Es geht also doch – Gewinne trotz Coronakrise einzufahren. Auch dann, wenn man nicht im Medizinsegment tätig ist. Wie SAP gestern mit seinen Ergebnissen unter Beweis gestellt hat, läuft es auch im Cloud-Sektor weiterhin rund. Allerdings zeigten sich die Anleger von einer wichtigen Personalentscheidung irritiert.

Gewinn im ersten Quartal

Nachdem im vergangenen Jahr – erstmals nach 17 Jahren – ein Quartalsverlust vermeldet wurde, sieht es zu Beginn dieses Jahres deutlich besser aus: So verdiente Europas größter Softwarehersteller im Zeitraum Januar bis März 811 Mio. Euro. 2019 ist es im gleichen Zeitraum zu einem Verlust in Höhe von 108 Mio. Euro gekommen, da viel Geld in einen nachhaltigen Stellenabbau investiert wurde.
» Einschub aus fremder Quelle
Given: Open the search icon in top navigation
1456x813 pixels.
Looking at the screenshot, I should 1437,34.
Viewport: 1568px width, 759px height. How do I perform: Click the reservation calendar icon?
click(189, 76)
Gegenüber den vorläufigen Zahlen, die bereits vorgelegt wurden, änderte sich nichts: So stieg der Umsatz um 7% auf 6,5 Mrd. Euro, das um Sondereffekte bereinigte Ergebnis vor Zinsen und Steuern kletterte aber nur dank Wechselkurseffekten um 1% auf 1,48 Mrd. Euro.

Jahresprognose wurde bereits nach unten korrigiert

An der korrigierten Jahresprognose hat sich ebenfalls nichts geändert: So wird in diesem Jahr währungsbereinigt nur noch ein Umsatzanstieg auf 27,8 bis 28,5 Mrd. Euro prognostiziert. Vor Corona lag diese Prognose noch bei mehr als 29 Mrd. Euro. Beim um Sonderposten bereinigten Betriebsergebnis (Non-IFRS) werden nun währungsbereinigt 8,1 bis 8,7 Mrd. Euro in Aussicht gestellt. Zuvor waren bis zu 9,3 Mrd. Euro prognostiziert worden.
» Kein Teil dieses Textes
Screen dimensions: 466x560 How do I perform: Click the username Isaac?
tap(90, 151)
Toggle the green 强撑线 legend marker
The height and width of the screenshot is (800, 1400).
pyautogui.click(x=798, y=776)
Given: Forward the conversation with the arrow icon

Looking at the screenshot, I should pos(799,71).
Verkauf von Unternehmenssparte?

Bereits Mitte des Monats wurde bekannt, dass SAP möglicherweise die Sparte, die Software-Lösungen für Mobilfunk-Betreiber anbietet, verkaufen möchte. Der Bereich, der bei SAP nicht zum Kerngeschäft gehört, geht auf das Unternehmen Mobile 365 zurück.

Aus Anlegersicht ist dies positiv zu bewerten. Zum einen würde ein Verkauf Geld in die Kasse spülen, zum anderen kommt der Fokus auf das Kerngeschäft i.d.R. gut an der Börse an.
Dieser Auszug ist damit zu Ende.